### WHAT IS NEEDED
Filter the data below and copy out each line that contains the string "Explorer".

>>>

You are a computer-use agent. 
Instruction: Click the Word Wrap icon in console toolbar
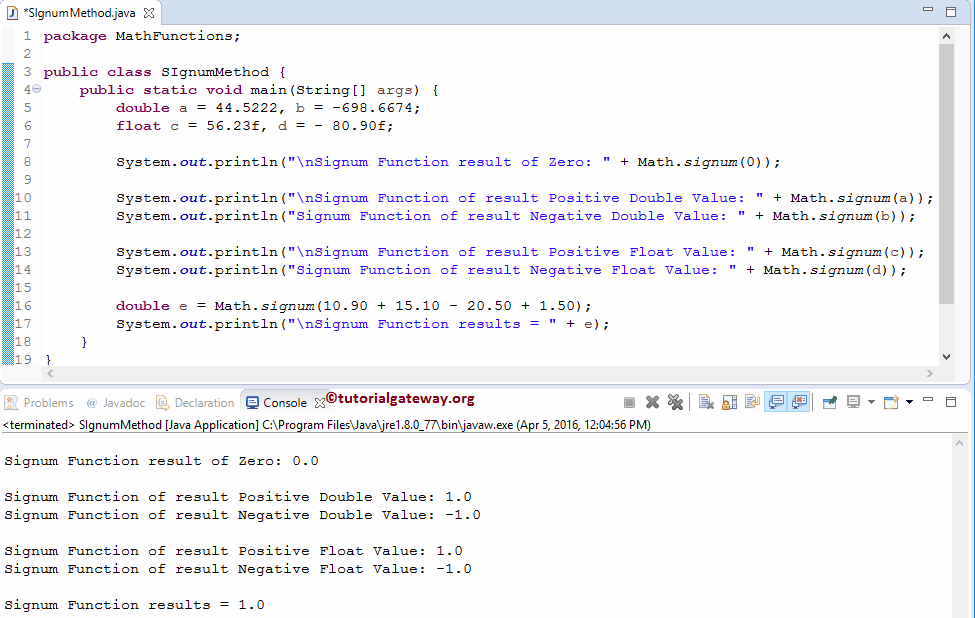(x=750, y=401)
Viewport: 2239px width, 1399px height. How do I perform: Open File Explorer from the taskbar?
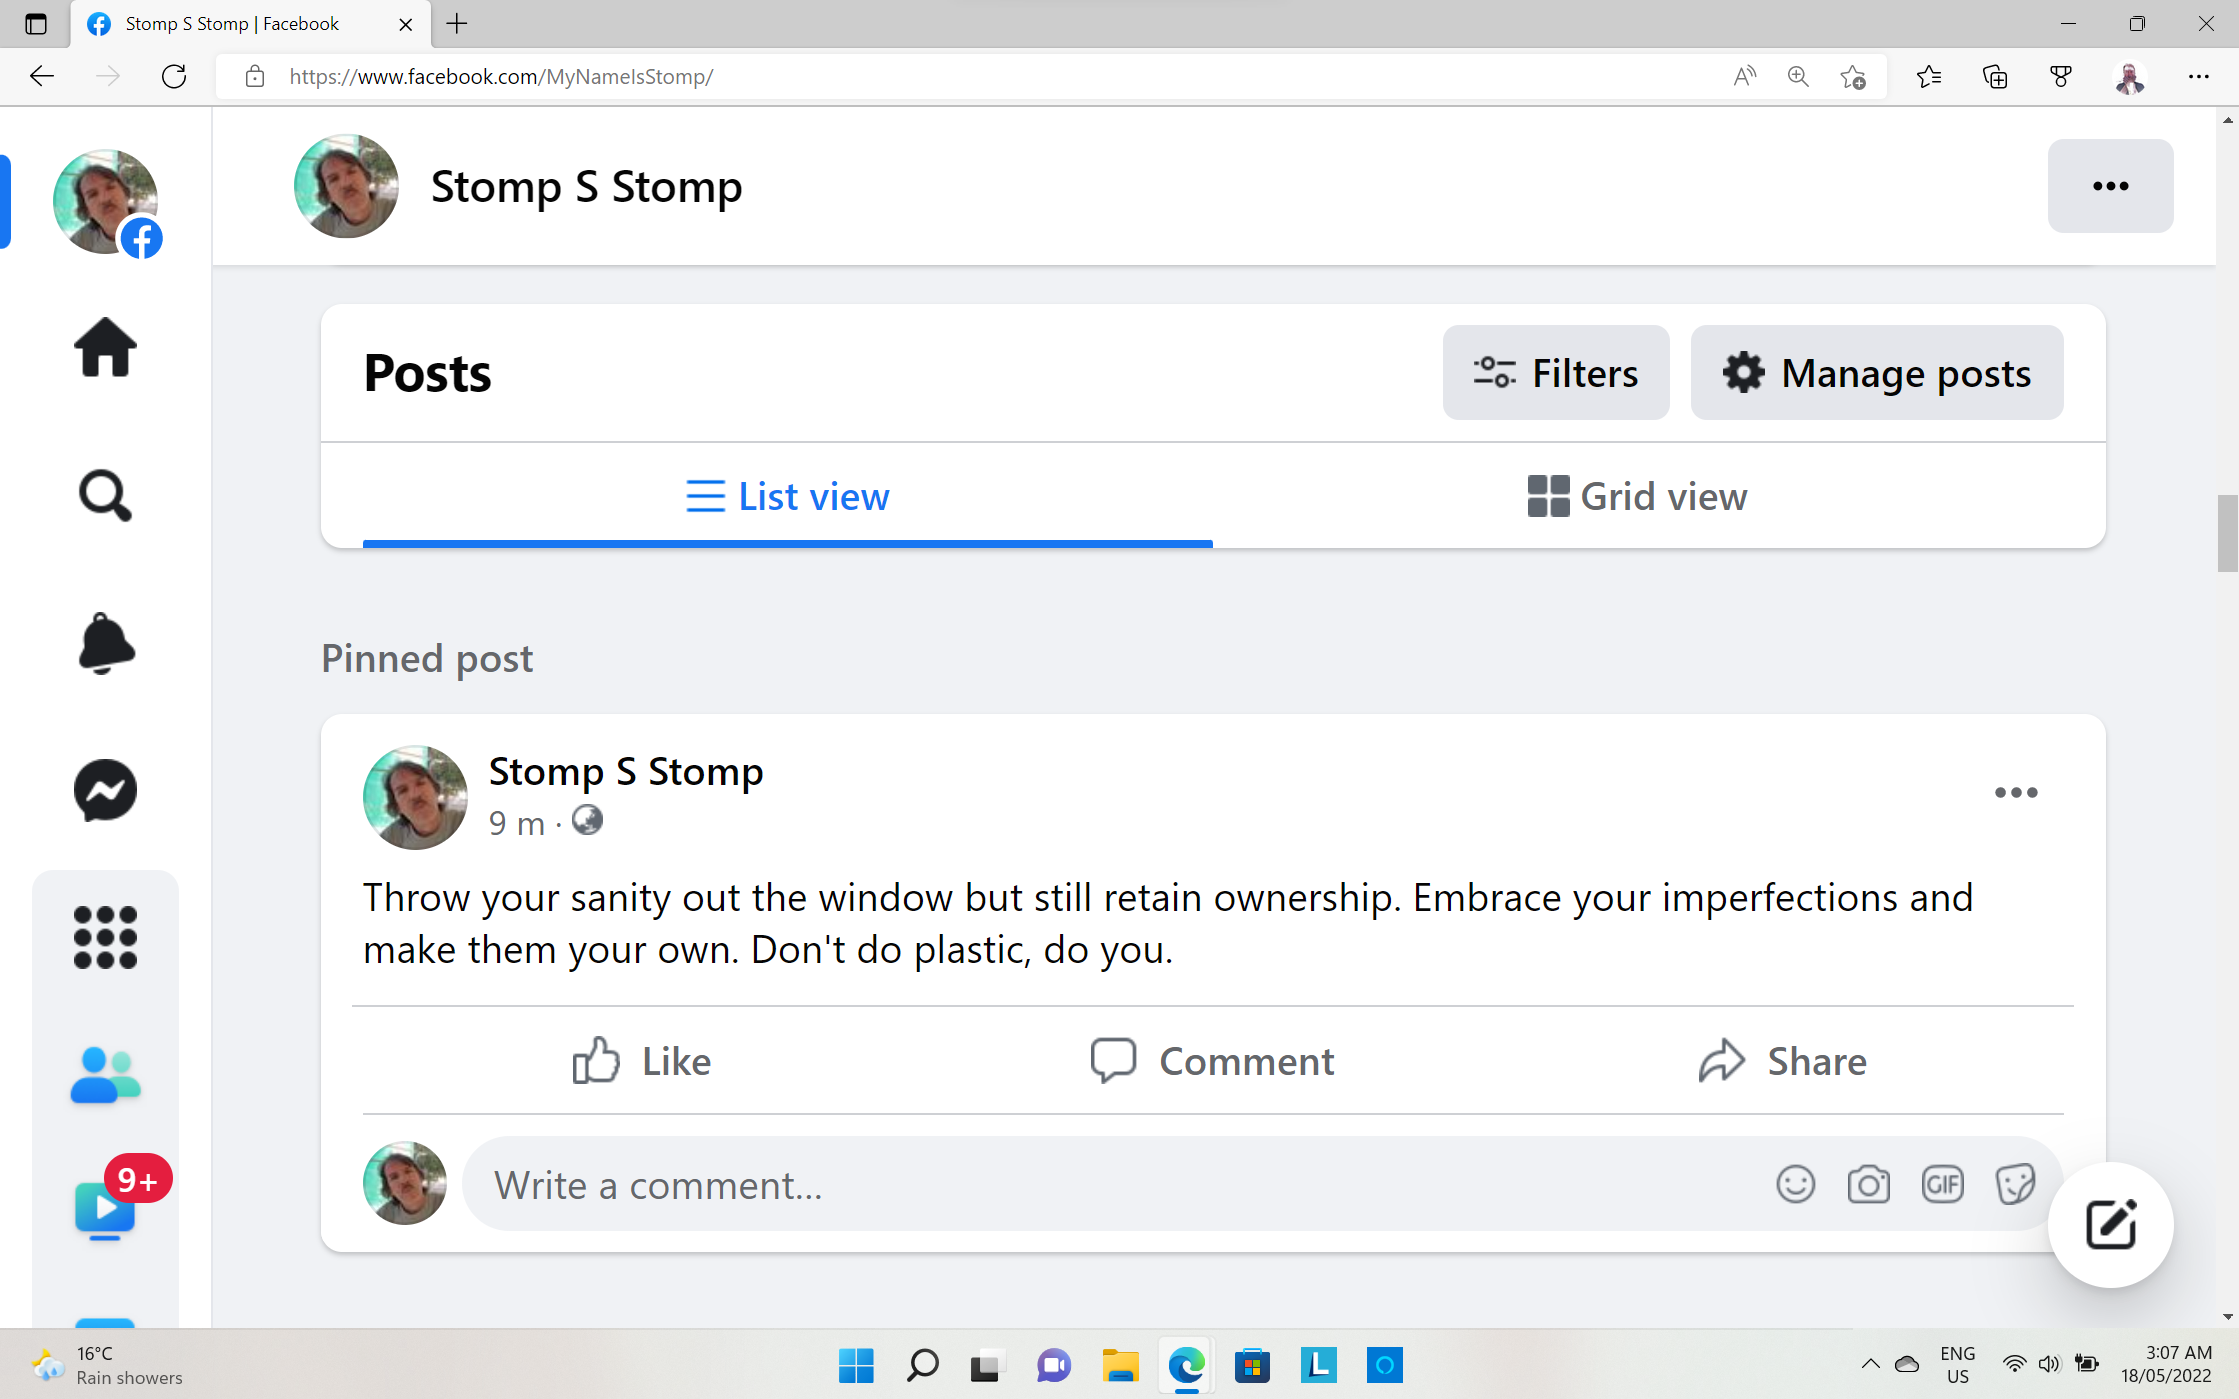(x=1120, y=1365)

<<<

### TASK OUTPUT
Viewport: 2239px width, 1399px height. How do I perform: Open File Explorer from the taskbar?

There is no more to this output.